Activities
**A.** Decide whether each statement agrees with the passage on smoking and stress: (i) Smoking eases stress. (ii) Nicotine raises heart rate and blood pressure. (iii) During stress, smokers have lower cortisol levels than non-smokers. Answer yes or no for each, quoting the words of the passage that decide it.
**B.** Proceed with the passage on smoking and stress, writing on from its last sentence.

Extracted text
Smoking as an example
When you are stressed, you may think that picking up a cigarette is a good idea. But in reality, smoking makes stress worse.
This is because the nicotine increases your heart rate and causes blood pressure to spike. To compensate for this, your heart has to work harder. Also, smoking makes breathing harder, so that also your lungs have to put more effort into establishing an equilibrium. Thus, a smoking person will not become sick immediately, but his or her equilibrium with increased heart rate and supplementary activity from the lungs to compensate for the reduced availability of oxygen, is closer to physiological healthy limits than the equilibrium in a non-smoker would be.
If a smoker encounters a stressor, the allostatic load imposed by the stressor will make the stress systems in the body harder to stay within acceptable physiological limits. Indeed, scientists have found that the level of the stress hormone cortisol in smokers is higher during stress than in non-smokers.

Data section
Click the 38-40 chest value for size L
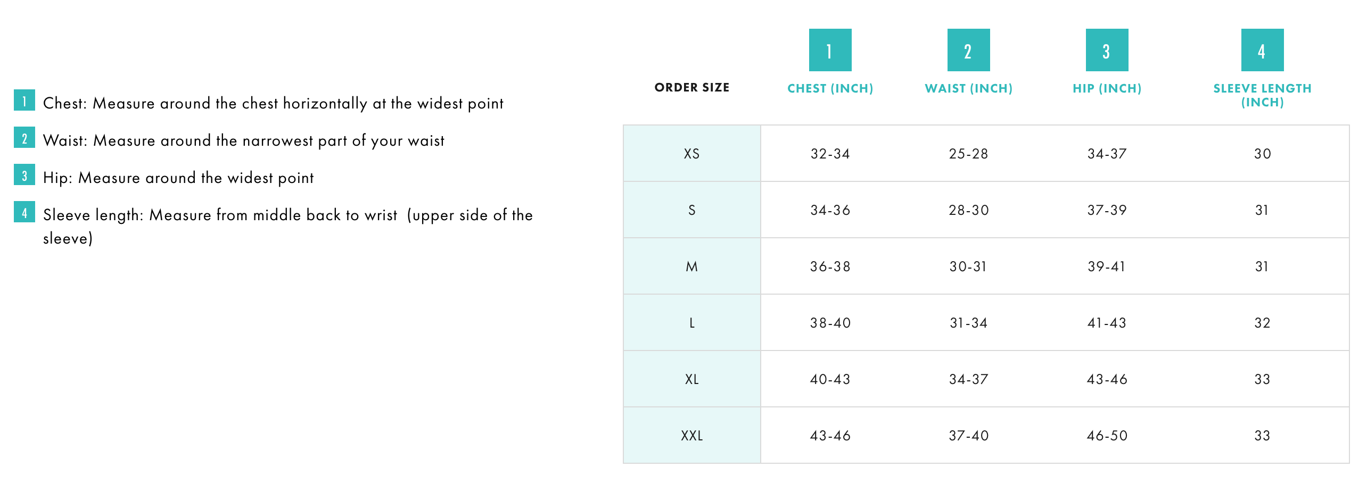This screenshot has height=484, width=1367. (x=830, y=323)
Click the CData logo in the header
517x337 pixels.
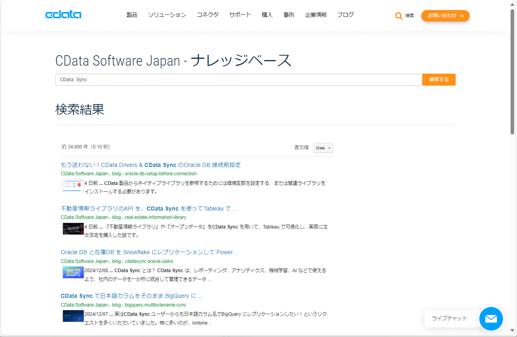(63, 14)
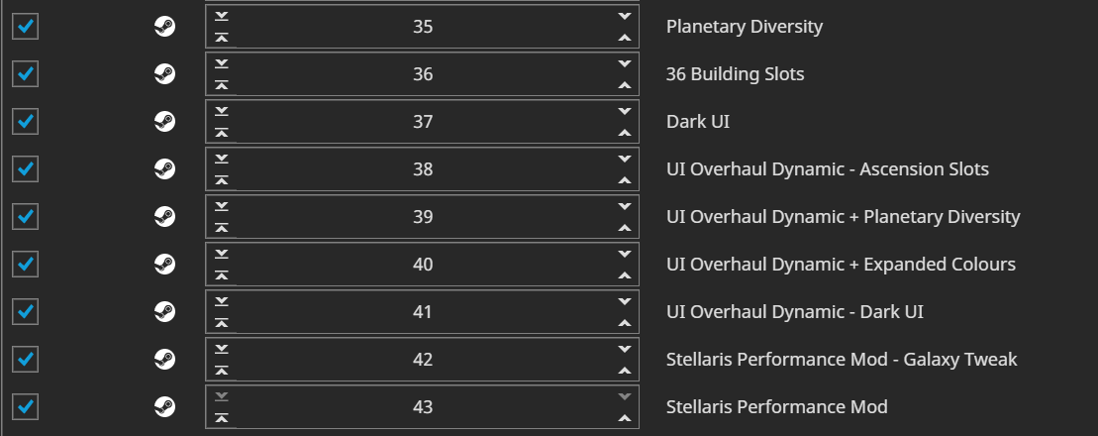1098x436 pixels.
Task: Click order field showing 42
Action: tap(423, 359)
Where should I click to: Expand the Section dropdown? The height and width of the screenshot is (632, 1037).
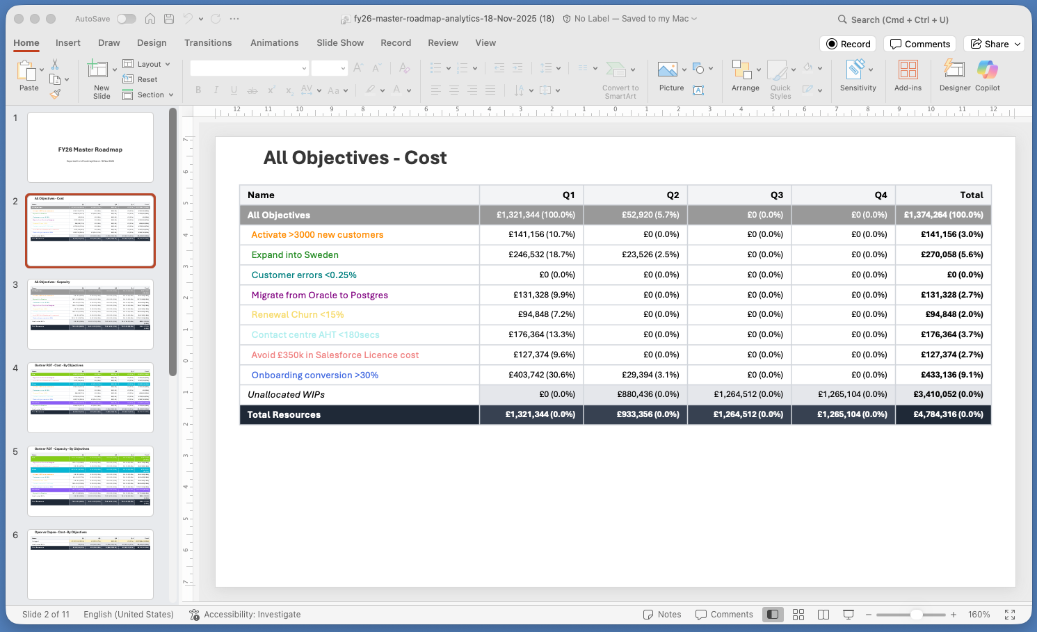148,95
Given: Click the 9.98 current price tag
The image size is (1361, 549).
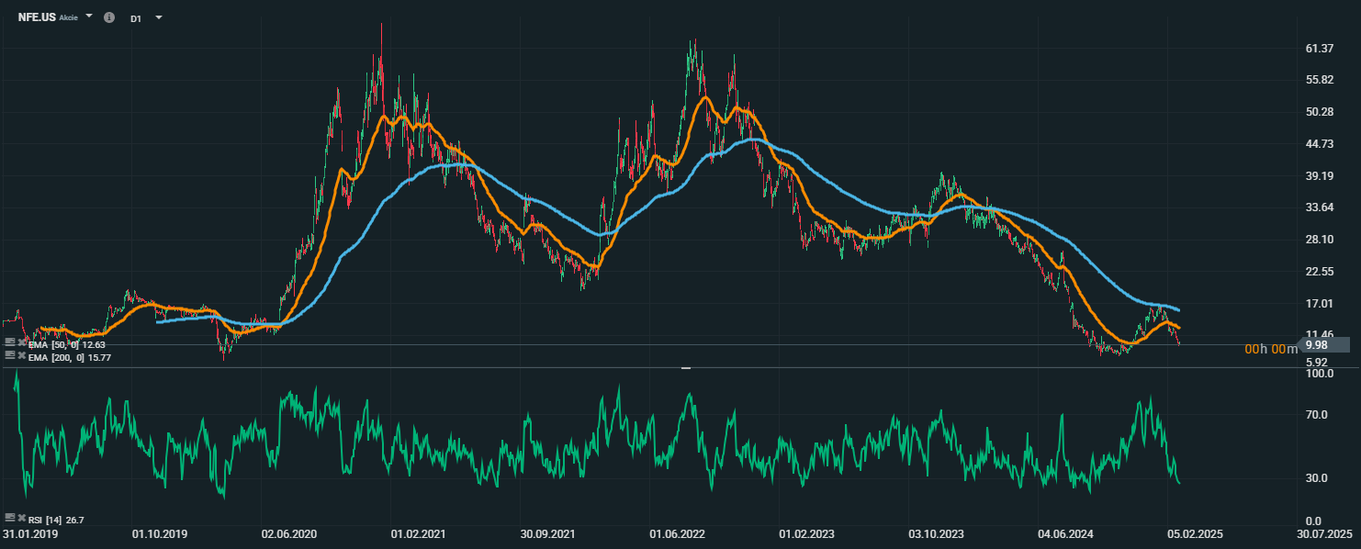Looking at the screenshot, I should click(x=1319, y=345).
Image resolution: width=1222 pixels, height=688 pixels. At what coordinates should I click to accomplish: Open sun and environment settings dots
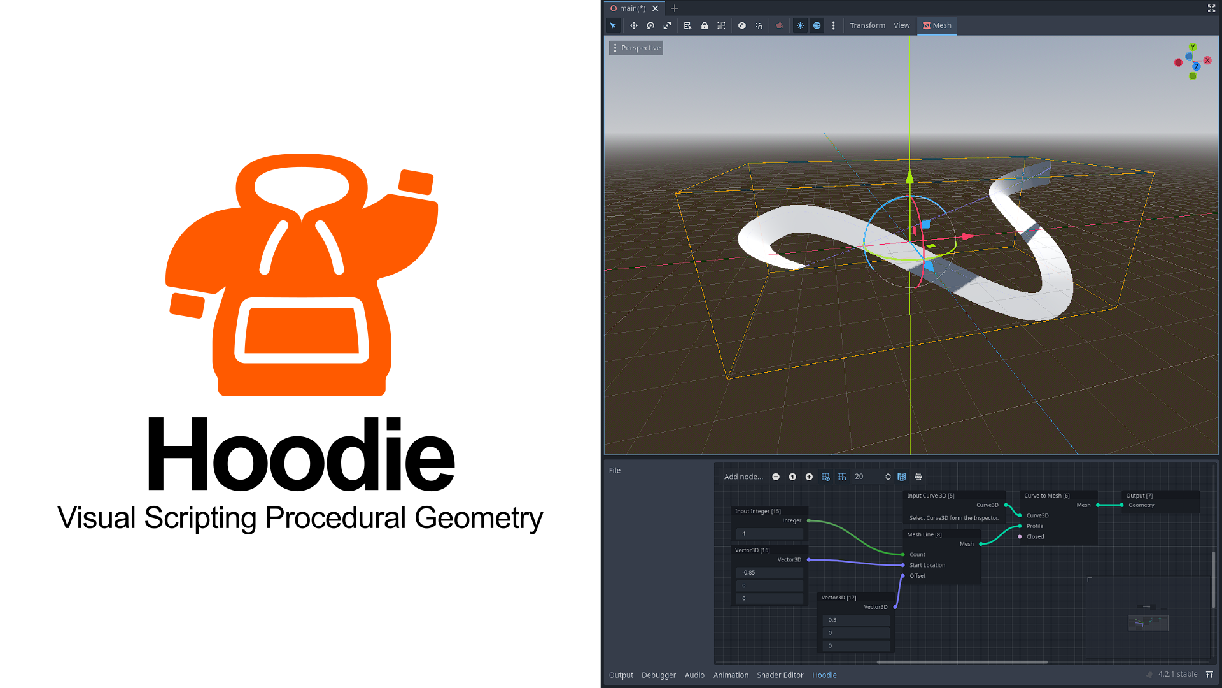(x=833, y=25)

Exercise answers
**A.**
(i) No: "But in reality, smoking makes stress worse."
(ii) Yes: "the nicotine increases your heart rate and causes blood pressure to spike"
(iii) No: "the level of the stress hormone cortisol in smokers is higher during stress than in non-smokers"

**B.**
This is in a nutshell why smokers are at higher risk of illness, and not only of the increased risk of developing lung cancer.
Working conditions as a cause of an unhealthy lifestyle
Recent studies by the Center for the Promotion of Health in the New England Workplace have shown that unhealthy lifestyle habits such as smoking, consuming poor diets and lack of exercise can be triggered by stressful working conditions.
The first study, published in the The Scientific World Journal in 2015 was conducted at 18 nursing homes with 1506 healthcare workers. The results show a correlation between a wide range of stressful working conditions and workers who were smokers, overweight and physically inactive. These correlations were not related to low socio-economic status, another factor known to cause stress.
The study further showed that nearly 90 percent of the study participants experienced work stress, for various reasons. Smoking appeared to be twice as high among nursing aides exposed to at least three of five job stressors: low decision control, low supervisor support, having another paid job, physically demanding work and recent physical assault.
According to the researchers, physical and mental stress at work can make it difficult for people to retain good living habits.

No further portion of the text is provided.